Dostałam w dłoń smycz, na której końcu stał kaukaz, a Kacper wziął obie podhalanki. Widać było, że uwielbiają spacery i że bardzo brakuje im przestrzeni. Nie miałam wątpliwości, że je wezmę. Dla samej radości patrzenia jak biegają warto było. Weszliśmy do pobliskiego lasu i po przejściu kilkudziesięciu metrów, Kacper zarządził puszczenie ich luzem. Ja nie byłam przekonana, ale on miał większe doświadczenie. Zaskoczyło mnie, że żaden z psów nie odszedł. Dopiero gdy Kacper wydał odpowiednią komendę, rozproszyły się, ale wciąż były w zasięgu naszego wzroku.
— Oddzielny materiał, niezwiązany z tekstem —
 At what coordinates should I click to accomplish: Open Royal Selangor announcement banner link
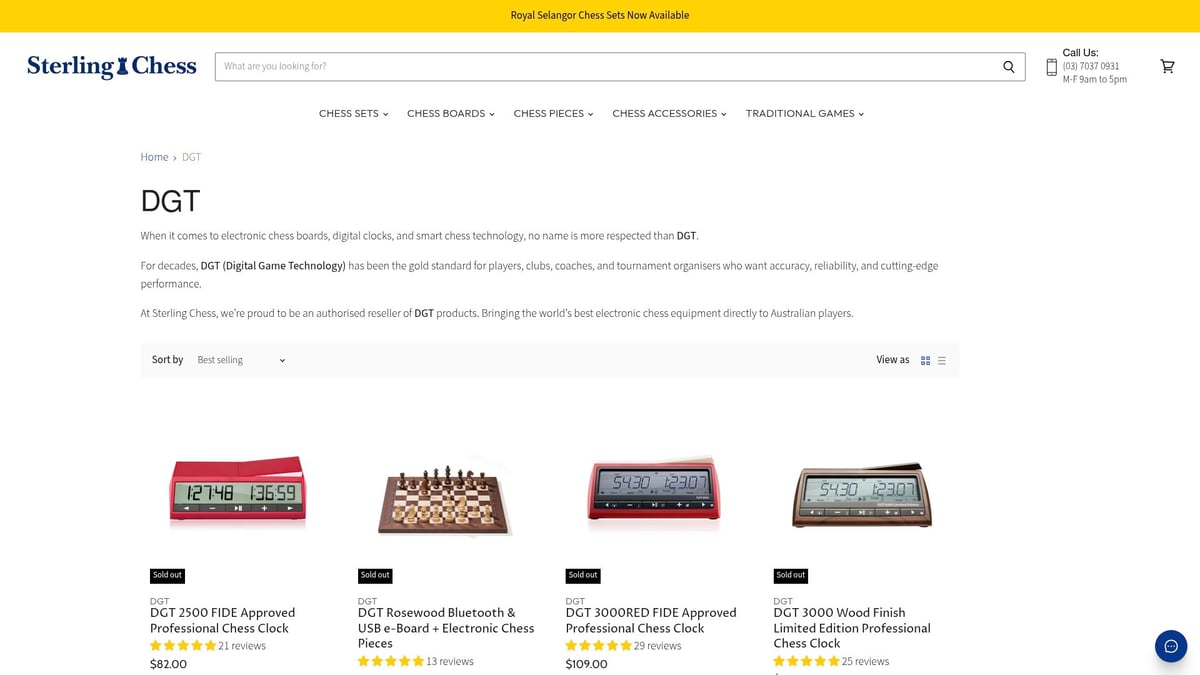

–Nie powinny sprawiać problemów, są ułożone i reagują na komendy. Miejsce! – odezwał się nieco głośniej i cała trójka nagle zatrzymała się w miejscu. – Waruj! – Wszystkie się położyły. – Hulaj! –  Natychmiast zaczęły biegać.
–Imponujące – odezwałam się i rozejrzałam za psami. – A jak nie będą mnie słuchać?
–Będą, tylko ich nie proś, a rozkazuj. Ty masz być ich alfą, inaczej wejdą ci na głowę. Dam ci swój numer, gdybyś miała z nimi kłopoty, to dzwoń do mnie lub na schronisko, ktoś na pewno pomoże.
–No, chyba że mnie wcześniej zagryzą.
–To skoro się ich już teraz boisz, to odpuść.
–Nie ma mowy, nie będzie mnie kutas straszył – mruknęłam do siebie, na co Kacper w głos się zaśmiał.
–Nie będziesz miała z nimi problemów. To co, wracamy? – Zagwizdał i po chwili cała trójka siedziała na ścieżce przed nami. – Najważniejsza zasada to ta, że ty rządzisz, a one mają cię słuchać. Nigdy odwrotnie.
–Postaram się. – Przyglądałam się, jak posłusznie idą przy nodze i byłam coraz spokojniejsza.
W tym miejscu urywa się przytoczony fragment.